While my husband did the work involving the printer, I designed our branding and assets, built the shop website, and developed the customer experience. This was the most enjoyable part of the process for me. I wanted people to open their packages and feel something; like a little taste of Wellesley community.
First things first: I needed a name and logo. I wanted the shop to be Wellesley-focused, and I also knew that part of the charm of the shop was that it was a one-woman (well, one-woman-and-spouse) show, run by an alum. So I came up with ‘the Little Lantern Shop’ — a play on the fact that we create mini lanterns, but are also a small-scale project.
The logo is a Wellesley lantern with two hands holding the name, as though it was made as a fold-and-cut project.
Stamps and stickers
The logo makes an appearance in lots of places, from the stickers that close packages and envelopes, to stamps on the backs of envelopes or the inside of the package lid.

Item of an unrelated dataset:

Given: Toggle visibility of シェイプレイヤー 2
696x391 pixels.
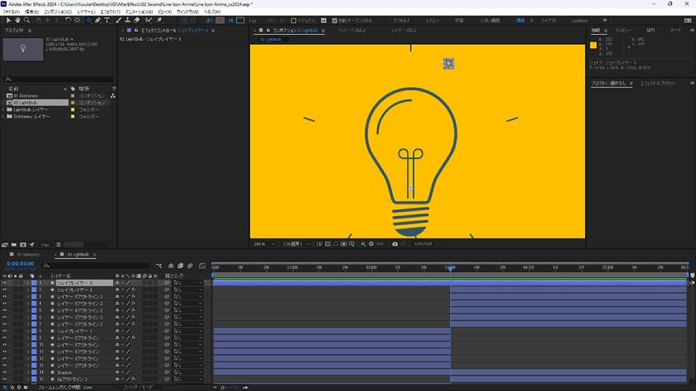Looking at the screenshot, I should coord(5,290).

I also wanted other parts of the branding to “feel” like Wellesley. For example, Wellesley has four class colors. Each graduating class has one of these colors, and they repeat on a loop. As a member of the class of 2016, my class color is red, as was that of the class of 2012 before me and 2020 after me. I can’t speak for all Wellesley alums, but I at least feel a strong connection to my class color.
To make the packaging evoke this same feeling college class pride, I came up with the idea to offer class color packaging for ornament orders, with colored paper crinkle and a class-color sticker that you could specify upon ordering. If you didn’t provide a class color, I’d give you one at random. Even the stickers on the outside of the ornament boxes got this class color treatment.
Although we moved over to Etsy after the first six months, I handled the 250 preorders we'd gotten manually, and built an order-tracking website for people to get updates.
This was truly a passion project for me, and I experienced it as a success not only because of the number of sales the shop got, but primarily because of the joy I felt in making these assets, and the joy I got to bring other Wellesley alums through the prints. I saw moms ordering packages for their daughters, former roommates sending each other gifts for Christmas, and friend groups getting ornaments for each other. What led me in this process was ultimately a focus on small steps and satisfying my creative itches: focusing on small, achievable pieces that feel fun.